As vacinas mRNA contra a Covid-19 estão a revelar um efeito colateral profundamente benéfico nos pacientes oncológicos. Um estudo retrospectivo conduzido por equipas das universidades da Florida e do Texas sugere que estas vacinas podem estimular o sistema imunitário para atacar tumores, prolongando a vida de doentes com cancros avançados. A descoberta, a aguardar validação, aponta para um novo caminho no desenvolvimento de terapias contra o cancro.
Pesquisadores descobriram que pacientes com câncer de pulmão ou de pele avançado que receberam uma vacina de mRNA contra Covid-19 dentro de 100 dias após o início dos medicamentos de imunoterapia viveram significativamente mais do que aqueles que não tomaram a vacina. A investigação, apresentada no Congresso da Sociedade Europeia de Oncologia Médica, em Berlim, analisou dados de doentes tratados no centro MD Anderson da Universidade do Texas entre 2019 e 2023 com foco em pacientes com cancro do pulmão de células não pequenas em estádio três e quatro e com melanoma metastático. A pergunta era simples, mas a resposta complexa: o que aconteceu aos doentes que receberam uma vacina de mRNA contra a Covid-19 pouco depois de iniciarem imunoterapia?
Os números, ainda que preliminares, mostram que os doentes com cancro do pulmão que foram vacinados num prazo de 100 dias após o início da imunoterapia a média de sobrevivência saltou para 37,3 meses – um valor que praticamente duplica os 20,6 meses observados nos não vacinados. No melanoma metastático, a história repetiu-se. Entre os 43 vacinados, a sobrevivência mediana aumentou de 26,7 para um intervalo entre 30 e 40 meses, quando comparada com um grupo de controlo de 167 pacientes. Curiosamente, o impacto mais pronunciado deu-se nos doentes em que os oncologistas menos esperavam uma reação robusta do seu sistema imunitário.

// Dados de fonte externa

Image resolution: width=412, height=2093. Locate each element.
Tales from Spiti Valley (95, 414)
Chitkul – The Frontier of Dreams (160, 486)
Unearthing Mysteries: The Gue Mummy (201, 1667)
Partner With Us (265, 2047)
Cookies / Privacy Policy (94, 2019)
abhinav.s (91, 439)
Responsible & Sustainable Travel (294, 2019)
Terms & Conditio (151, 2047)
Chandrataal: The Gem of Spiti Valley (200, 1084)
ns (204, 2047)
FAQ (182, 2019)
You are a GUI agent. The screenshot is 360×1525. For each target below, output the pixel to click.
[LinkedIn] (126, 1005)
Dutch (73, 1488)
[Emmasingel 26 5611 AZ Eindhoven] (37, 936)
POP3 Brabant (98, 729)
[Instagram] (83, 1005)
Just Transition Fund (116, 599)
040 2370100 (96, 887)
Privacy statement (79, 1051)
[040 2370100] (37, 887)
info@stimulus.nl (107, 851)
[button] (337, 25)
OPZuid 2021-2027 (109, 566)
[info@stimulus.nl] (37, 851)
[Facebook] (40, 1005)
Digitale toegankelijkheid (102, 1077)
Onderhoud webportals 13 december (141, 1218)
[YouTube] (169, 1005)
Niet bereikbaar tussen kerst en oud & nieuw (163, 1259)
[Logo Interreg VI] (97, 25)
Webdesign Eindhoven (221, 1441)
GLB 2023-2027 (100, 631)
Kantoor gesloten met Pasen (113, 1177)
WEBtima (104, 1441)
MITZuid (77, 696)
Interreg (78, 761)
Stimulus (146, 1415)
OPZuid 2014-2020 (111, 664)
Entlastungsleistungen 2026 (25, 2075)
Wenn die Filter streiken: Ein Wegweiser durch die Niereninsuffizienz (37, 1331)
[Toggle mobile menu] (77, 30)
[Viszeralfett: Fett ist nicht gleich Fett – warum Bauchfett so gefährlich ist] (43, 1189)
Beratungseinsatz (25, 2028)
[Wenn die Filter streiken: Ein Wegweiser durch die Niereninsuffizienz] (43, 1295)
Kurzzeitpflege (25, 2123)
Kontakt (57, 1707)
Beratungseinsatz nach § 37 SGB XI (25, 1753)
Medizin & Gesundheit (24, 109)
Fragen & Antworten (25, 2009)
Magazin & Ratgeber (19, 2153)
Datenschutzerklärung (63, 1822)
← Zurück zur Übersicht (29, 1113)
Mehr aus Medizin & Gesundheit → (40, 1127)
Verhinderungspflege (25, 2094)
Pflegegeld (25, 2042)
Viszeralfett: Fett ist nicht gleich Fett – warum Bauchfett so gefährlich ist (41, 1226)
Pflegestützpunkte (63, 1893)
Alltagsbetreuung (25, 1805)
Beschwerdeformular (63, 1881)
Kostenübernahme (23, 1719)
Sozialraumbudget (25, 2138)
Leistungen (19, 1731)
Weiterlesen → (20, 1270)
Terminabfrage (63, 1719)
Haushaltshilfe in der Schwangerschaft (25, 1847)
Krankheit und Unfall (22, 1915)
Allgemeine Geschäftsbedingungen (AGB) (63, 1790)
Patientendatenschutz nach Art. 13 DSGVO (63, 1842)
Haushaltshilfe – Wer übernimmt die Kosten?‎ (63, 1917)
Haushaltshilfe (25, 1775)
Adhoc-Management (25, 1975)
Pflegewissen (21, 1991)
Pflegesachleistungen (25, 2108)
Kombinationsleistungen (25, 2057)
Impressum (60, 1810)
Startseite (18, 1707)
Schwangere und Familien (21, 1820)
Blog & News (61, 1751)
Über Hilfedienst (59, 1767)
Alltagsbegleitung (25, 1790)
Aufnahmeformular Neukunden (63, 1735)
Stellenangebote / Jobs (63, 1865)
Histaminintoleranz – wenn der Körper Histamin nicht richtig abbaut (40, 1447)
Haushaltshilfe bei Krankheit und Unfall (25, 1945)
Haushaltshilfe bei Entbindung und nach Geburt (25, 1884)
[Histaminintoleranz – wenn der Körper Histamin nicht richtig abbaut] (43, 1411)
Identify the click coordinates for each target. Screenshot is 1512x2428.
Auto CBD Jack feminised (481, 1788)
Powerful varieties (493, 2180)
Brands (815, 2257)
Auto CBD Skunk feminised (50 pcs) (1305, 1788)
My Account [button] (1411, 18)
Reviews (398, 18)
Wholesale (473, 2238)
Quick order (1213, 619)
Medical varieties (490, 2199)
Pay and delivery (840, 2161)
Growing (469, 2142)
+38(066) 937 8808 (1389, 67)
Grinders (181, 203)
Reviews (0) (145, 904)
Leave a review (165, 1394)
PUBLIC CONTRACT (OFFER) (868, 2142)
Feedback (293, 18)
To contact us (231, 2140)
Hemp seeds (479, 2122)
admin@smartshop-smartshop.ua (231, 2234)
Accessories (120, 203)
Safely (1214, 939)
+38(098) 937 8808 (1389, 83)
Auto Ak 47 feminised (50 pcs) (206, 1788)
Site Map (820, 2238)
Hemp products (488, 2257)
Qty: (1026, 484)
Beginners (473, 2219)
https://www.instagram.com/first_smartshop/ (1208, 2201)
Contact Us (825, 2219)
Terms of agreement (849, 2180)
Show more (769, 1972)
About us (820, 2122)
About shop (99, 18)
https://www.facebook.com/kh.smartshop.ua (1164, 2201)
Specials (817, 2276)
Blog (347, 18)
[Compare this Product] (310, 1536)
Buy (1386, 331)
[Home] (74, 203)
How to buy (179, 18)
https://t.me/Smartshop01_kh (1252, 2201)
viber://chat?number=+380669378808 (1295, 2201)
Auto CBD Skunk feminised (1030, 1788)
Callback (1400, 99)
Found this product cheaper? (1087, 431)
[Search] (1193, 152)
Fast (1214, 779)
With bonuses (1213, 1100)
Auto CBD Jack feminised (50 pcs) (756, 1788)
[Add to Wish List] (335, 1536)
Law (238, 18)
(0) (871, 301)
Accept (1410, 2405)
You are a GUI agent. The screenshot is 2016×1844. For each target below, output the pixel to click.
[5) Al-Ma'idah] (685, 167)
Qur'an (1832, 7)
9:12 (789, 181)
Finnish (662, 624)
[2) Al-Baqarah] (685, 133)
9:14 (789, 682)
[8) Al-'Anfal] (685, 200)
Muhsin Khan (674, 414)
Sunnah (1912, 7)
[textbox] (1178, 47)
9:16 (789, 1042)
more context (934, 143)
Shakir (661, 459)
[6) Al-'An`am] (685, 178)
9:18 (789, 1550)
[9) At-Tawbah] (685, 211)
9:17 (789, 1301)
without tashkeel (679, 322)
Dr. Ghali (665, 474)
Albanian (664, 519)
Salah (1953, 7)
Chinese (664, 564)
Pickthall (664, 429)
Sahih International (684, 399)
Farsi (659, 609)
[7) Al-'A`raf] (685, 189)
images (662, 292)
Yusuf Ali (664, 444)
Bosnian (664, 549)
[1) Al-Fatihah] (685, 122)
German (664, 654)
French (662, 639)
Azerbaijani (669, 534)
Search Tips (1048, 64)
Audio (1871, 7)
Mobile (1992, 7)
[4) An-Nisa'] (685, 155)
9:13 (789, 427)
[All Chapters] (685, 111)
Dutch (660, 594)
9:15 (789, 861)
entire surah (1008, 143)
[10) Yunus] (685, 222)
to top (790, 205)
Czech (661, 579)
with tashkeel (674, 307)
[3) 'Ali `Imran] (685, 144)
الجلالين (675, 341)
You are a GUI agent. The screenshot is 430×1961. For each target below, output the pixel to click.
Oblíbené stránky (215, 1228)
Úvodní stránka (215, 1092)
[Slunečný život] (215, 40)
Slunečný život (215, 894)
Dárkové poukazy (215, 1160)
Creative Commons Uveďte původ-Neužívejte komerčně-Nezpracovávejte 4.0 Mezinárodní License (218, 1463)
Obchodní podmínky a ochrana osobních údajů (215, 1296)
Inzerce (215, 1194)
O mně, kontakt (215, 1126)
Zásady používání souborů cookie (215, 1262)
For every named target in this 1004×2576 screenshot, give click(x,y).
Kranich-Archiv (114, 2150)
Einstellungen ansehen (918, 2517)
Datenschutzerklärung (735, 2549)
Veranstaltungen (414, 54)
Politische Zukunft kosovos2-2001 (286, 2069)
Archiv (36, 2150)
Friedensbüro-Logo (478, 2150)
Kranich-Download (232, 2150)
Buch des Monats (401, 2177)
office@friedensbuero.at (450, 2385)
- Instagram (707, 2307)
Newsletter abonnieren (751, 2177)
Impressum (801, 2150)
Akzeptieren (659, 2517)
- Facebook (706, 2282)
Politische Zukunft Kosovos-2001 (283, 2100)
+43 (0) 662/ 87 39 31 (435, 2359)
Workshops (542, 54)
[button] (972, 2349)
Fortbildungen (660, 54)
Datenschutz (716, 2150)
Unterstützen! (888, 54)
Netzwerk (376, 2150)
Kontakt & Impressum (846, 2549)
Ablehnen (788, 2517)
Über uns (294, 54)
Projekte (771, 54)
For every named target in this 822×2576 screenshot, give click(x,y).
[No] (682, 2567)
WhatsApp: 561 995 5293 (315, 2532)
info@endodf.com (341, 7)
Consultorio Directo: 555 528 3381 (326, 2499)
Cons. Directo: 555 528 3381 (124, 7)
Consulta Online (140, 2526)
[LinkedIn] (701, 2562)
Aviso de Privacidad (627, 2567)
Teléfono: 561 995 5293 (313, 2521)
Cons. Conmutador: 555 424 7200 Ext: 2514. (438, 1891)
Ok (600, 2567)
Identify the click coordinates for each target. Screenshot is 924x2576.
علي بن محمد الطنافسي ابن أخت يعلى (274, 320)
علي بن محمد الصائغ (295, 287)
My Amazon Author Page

Elias Sayour, investigador e oncologista envolvido no trabalho, não esconde o otimismo cauteloso. “As implicações são extraordinárias”, afirmou, vislumbrando a possibilidade de, no futuro, se poder desenvolver uma vacina universal contra o cancro, pronta a usar, para todos os doentes oncológicos. A Universidade do Texas classificou a descoberta como um “momento decisivo” numa linha de investigação que já leva mais de uma década.
O mecanismo por trás deste efeito permanece sob intenso escrutínio. A hipótese é que o mRNA, ao alertar o sistema imunitário de uma forma geral, possa estar a funcionar como um potenciador, um “despertar” adicional que ajuda as imunoterapias a identificar e a combater as células cancerígenas com maior eficácia.